Les propuse empezar a vincular a E con Male, mi socia TO, y la niña con la que ella trabajaba que tenía un perfil diametralmente opuesto y con quien podía beneficiarse. Al principio hubo una resistencia por parte de E, pero algunas sesiones más tarde empezó a entrar preguntando por ella. Incluso un día pudimos disfrazarnos con una tela áspera y rugosa tocando su piel y pudimos llenarnos de tatuajes que se salían solamente después de unos días. Así, lo permanente se empezó a convertir en impermanente para E. Y eso le dio muchas posibilidades de independencia en su participación social.
Desafíos para la familia
Una tarde, me la encontré a E por casualidad en un casamiento. La vi con el mismo vestido de cortejo que todas sus primas (tema sobre el que habíamos estado trabajando porque era una costumbre familiar que tenía cierto peso) bailando entre la gente. Y me alegré inmensamente porque afirmé cómo la Terapia Ocupacional cambia vidas.
En las reuniones con su mamá y su papá, habíamos estado trabajando mucho sobre cómo comunicar estos desafíos a la familia y a los amigos, de qué manera diferenciarlos de los berrinches y los caprichos, cómo explicar que había una dificultad de base que no dependía únicamente de la crianza o de la voluntad, e inclusive cómo lidiar entre ellos con estos desafíos, relacionarse individualmente con E y establecer los límites para que el lenguaje fuera común.

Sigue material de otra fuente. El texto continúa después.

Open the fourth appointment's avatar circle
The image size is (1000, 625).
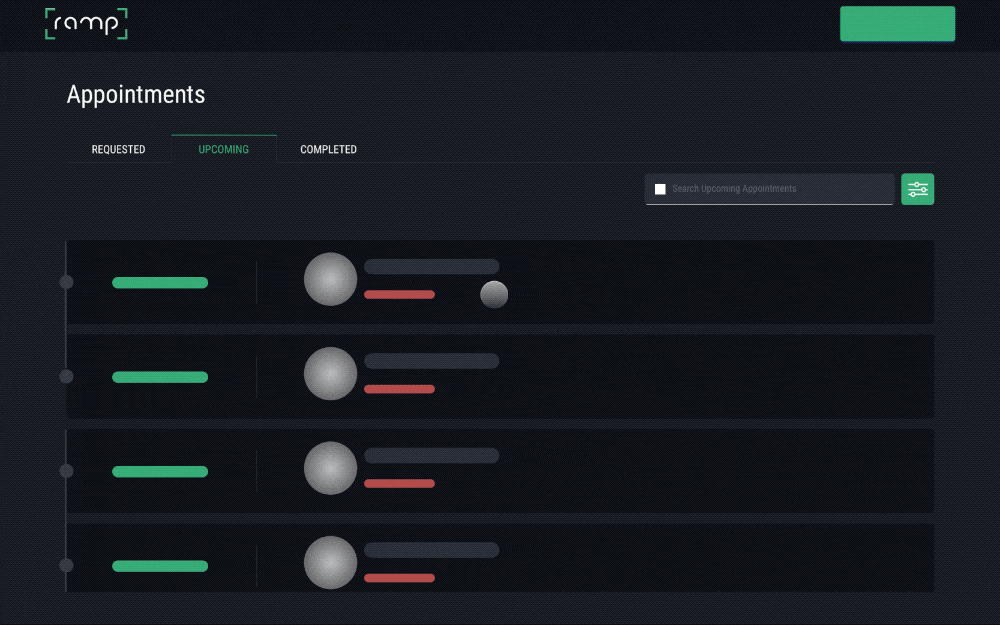pyautogui.click(x=330, y=562)
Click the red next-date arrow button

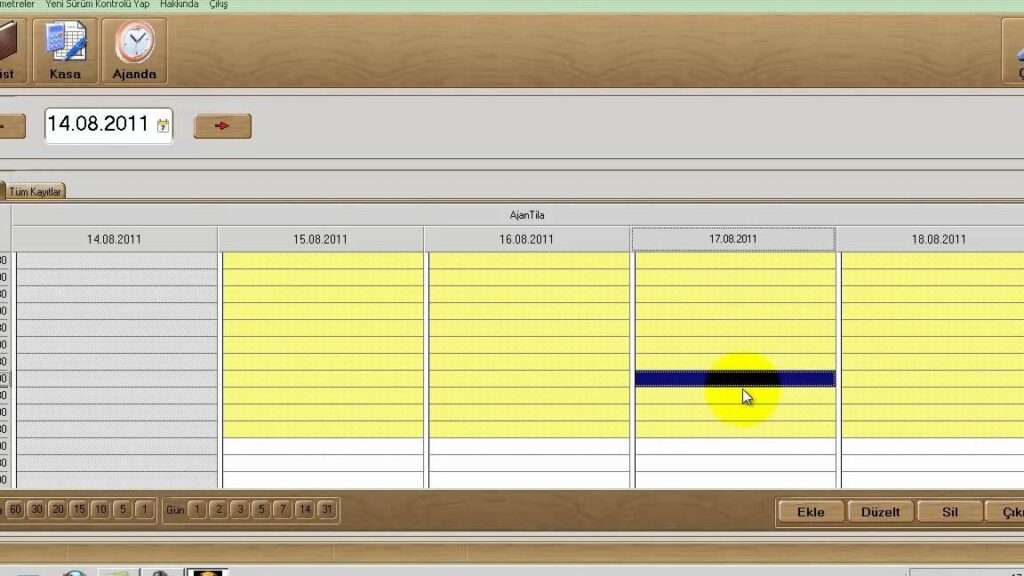(x=222, y=126)
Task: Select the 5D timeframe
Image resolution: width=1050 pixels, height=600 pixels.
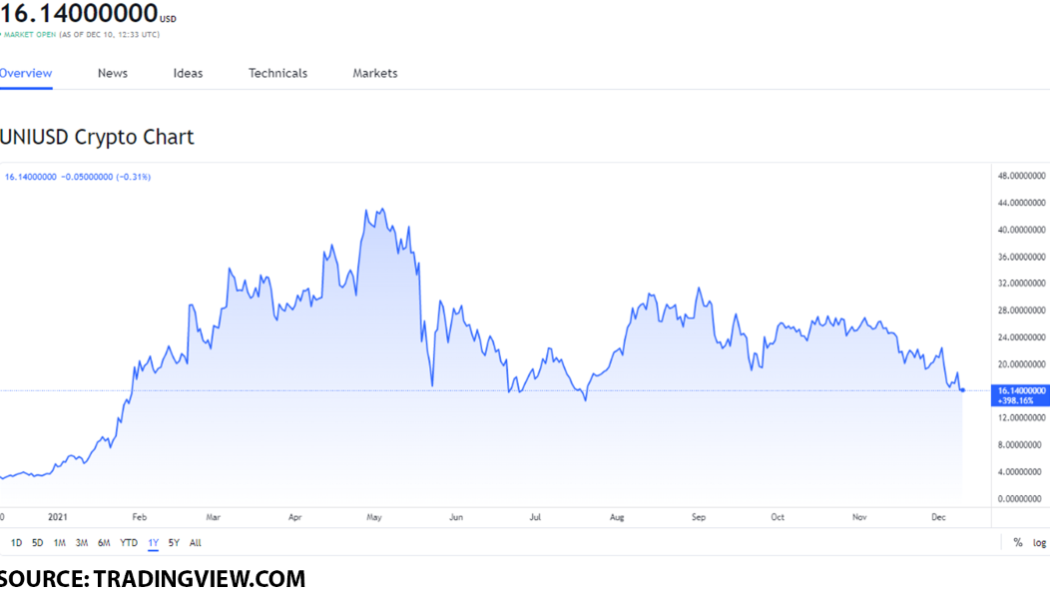Action: [37, 542]
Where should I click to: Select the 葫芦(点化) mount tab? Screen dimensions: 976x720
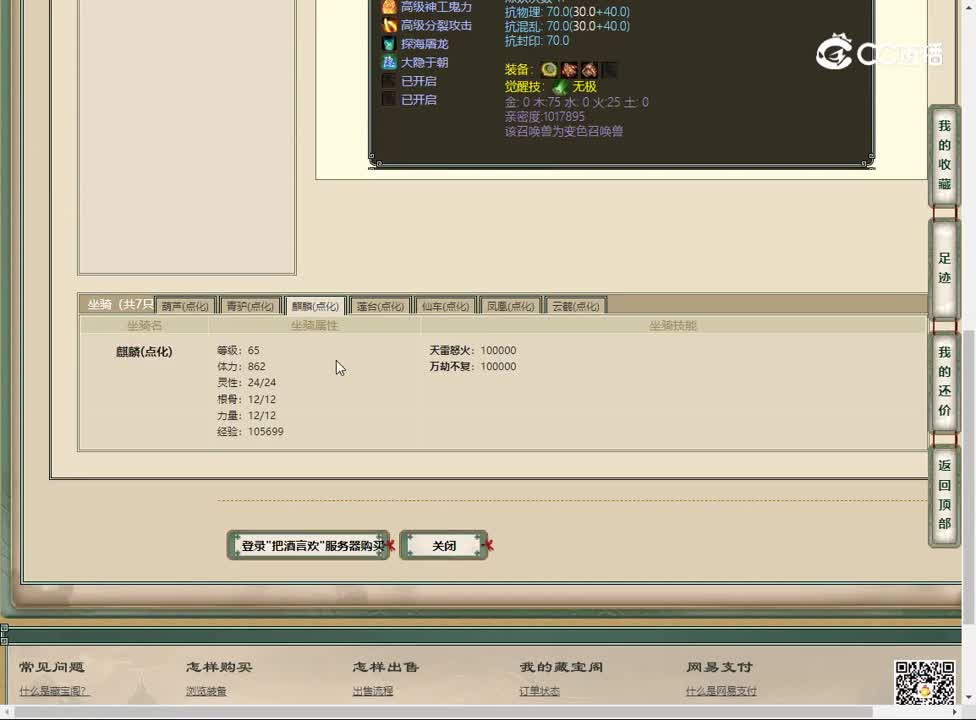(x=188, y=305)
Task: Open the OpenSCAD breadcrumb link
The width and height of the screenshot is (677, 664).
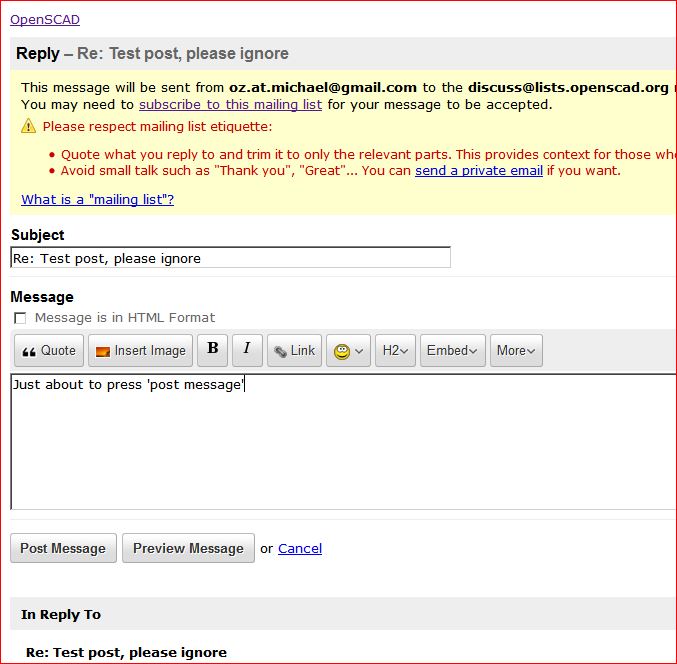Action: click(45, 19)
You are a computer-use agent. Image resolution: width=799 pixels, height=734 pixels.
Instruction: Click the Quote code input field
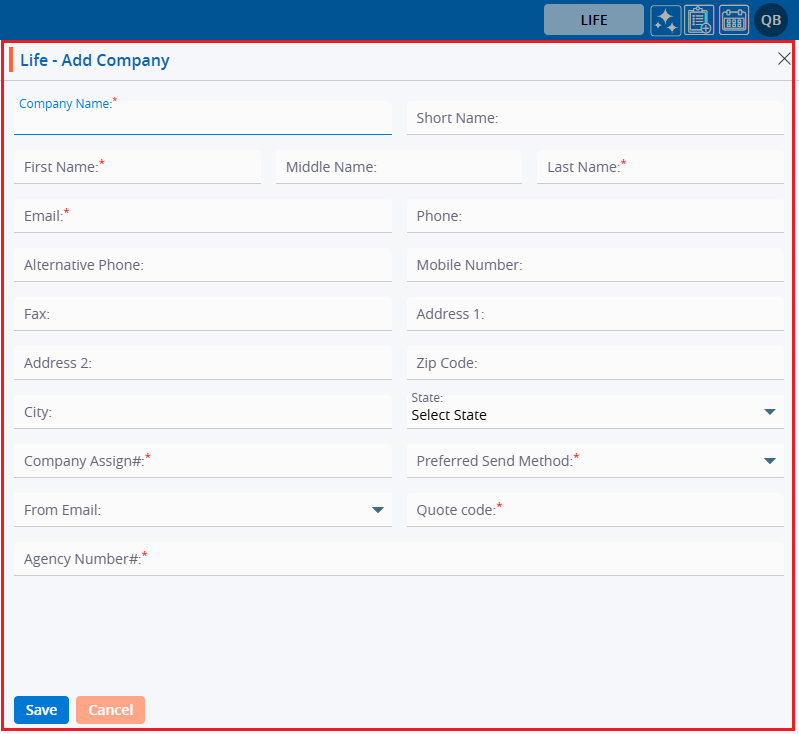595,510
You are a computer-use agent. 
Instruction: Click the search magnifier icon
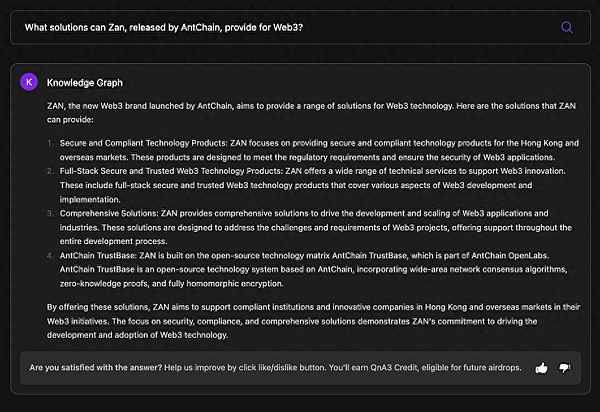point(567,27)
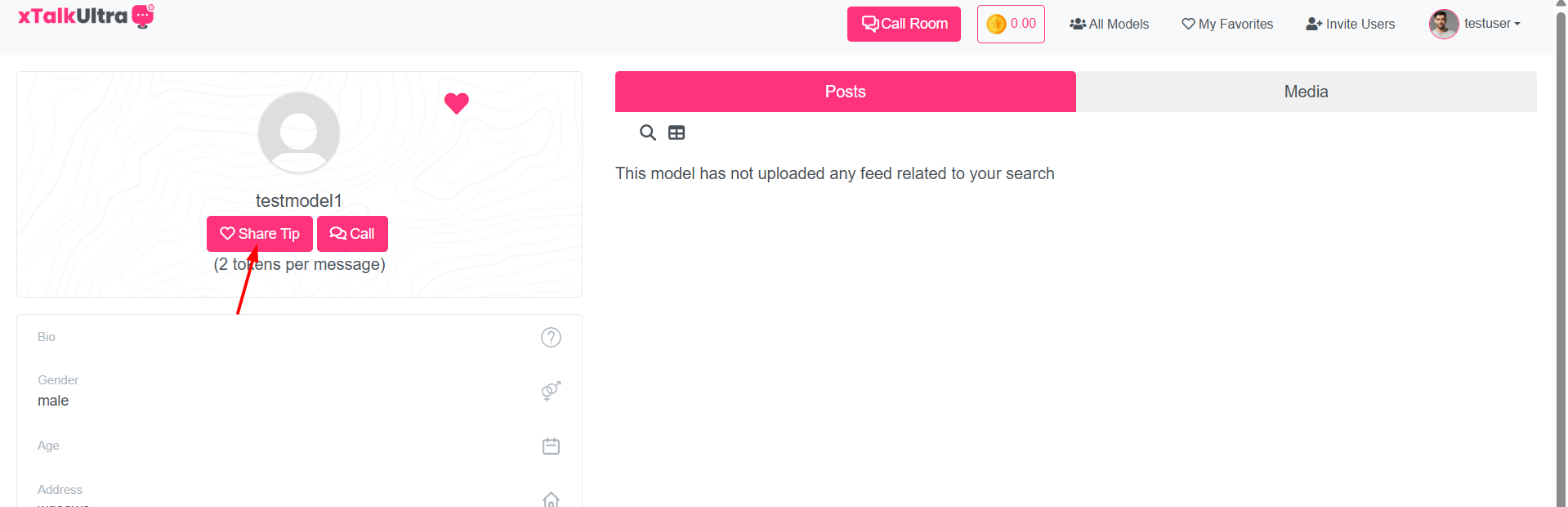Toggle the heart favorite on testmodel1

pos(456,103)
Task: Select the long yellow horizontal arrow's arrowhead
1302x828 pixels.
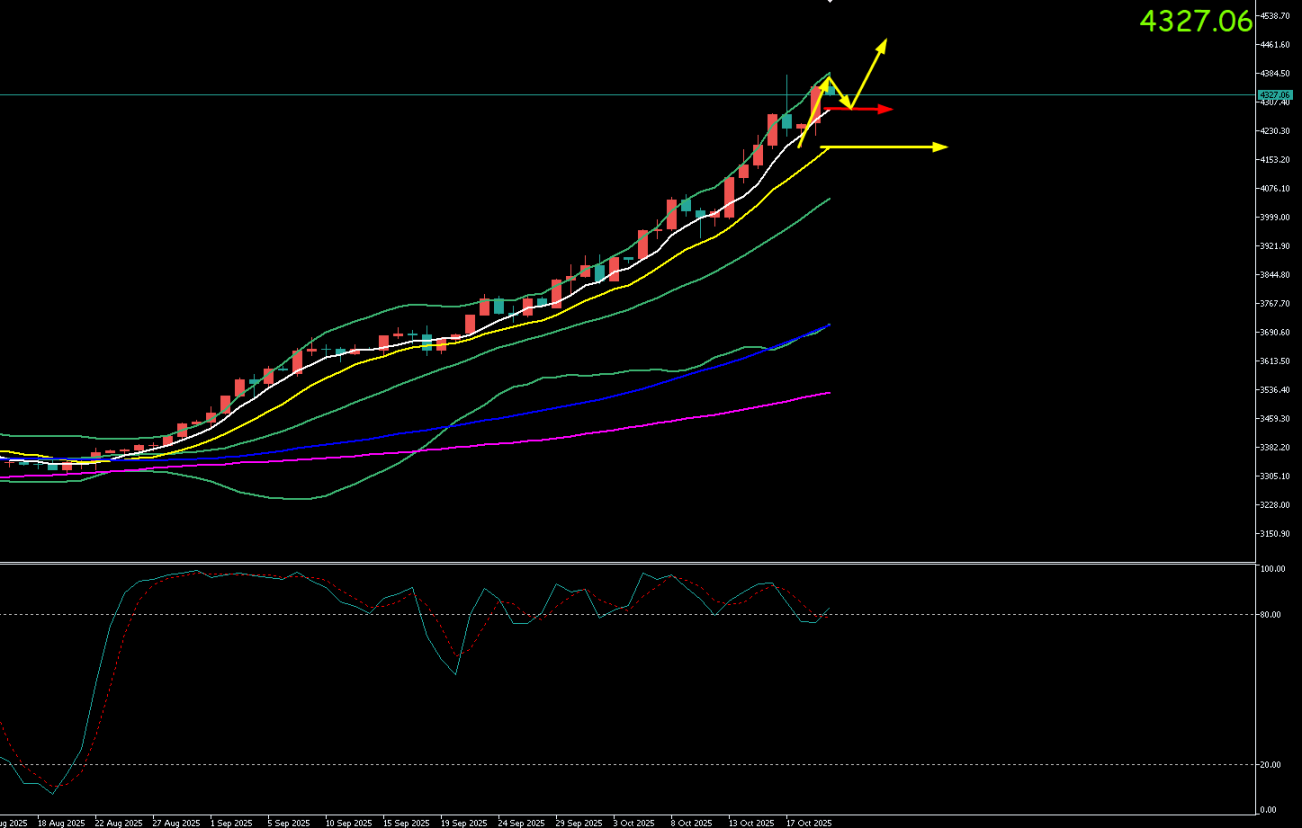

Cuando en uno de estos encuentros, a los cuatro meses de haber empezado, pusimos sobre la mesa el tema de los pañales su papá dijo: “No puedo imaginarme el día que los deje. Lo pienso y quiero llorar de la emoción. Va a ser el día más feliz de mi vida”.
Empezamos un abordaje muy sinérgico entre el consultorio y casa. Usamos una infinidad de estrategias porque yo sabía que E estaba preparada, pero necesitaba que adaptáramos una vez más su contexto para lograr el paso. Parece fácil y escribirlo suena a que agitamos la varita de Harry Potter, pero en realidad fueron días muy difíciles para su familia, intentando vencer una resistencia y probar algo nuevo. Y otra vez la ciencia se puso al servicio.
En tres semanas, E estaba usando bombacha y era capaz de ir al baño en la casa de sus tíos en forma independiente. Así fue como la dificultad “inicial” por la que su familia había consultado, había quedado resuelta. Sin embargo, tanto ellos como yo habíamos empezado a ver cómo salían a la superficie otras dificultades que entorpecían su día a día y los llenaban de angustia y desesperanza.
Tiempo de balances
Llegó fin de año e hicimos un pequeño balance: qué había logrado E en 6 meses y qué aspectos podíamos seguir trabajando. La lista fue larga y tuvo la premisa de que “antes E no podía hacerlo y ahora puede”. En lugar de ser la lista de los deseos, fue la lista de los límites vencidos.
También anotamos nuevos desafíos, la selectividad alimentaria fue uno de ellos. Y hablamos un poco de que los procesos terapéuticos son como una gran escalada en la que vamos subiendo y conquistando picos. Detrás de esas victorias aparecen nuevas cumbres nevadas que al principio nos dan vértigo, pero que siempre tienen un premio arriba. Hasta que un día no hay más cimas y uno puede entregarse finalmente a la pulseada ganada. Lo importante es no perder de vista que cada uno escala a su propio ritmo.
El caso de E es mi gran tesoro. No por los resultados, sino por el proceso. Porque me enamoré de la forma en la que su familia se comprometió con el tratamiento y con la causa de querer ayudarla a que sea más feliz. Y porque en el camino me enseñaron que se avanza tropiezo a tropiezo. Y que quizás el juego de la vida es, una vez más, como el de María La Paz.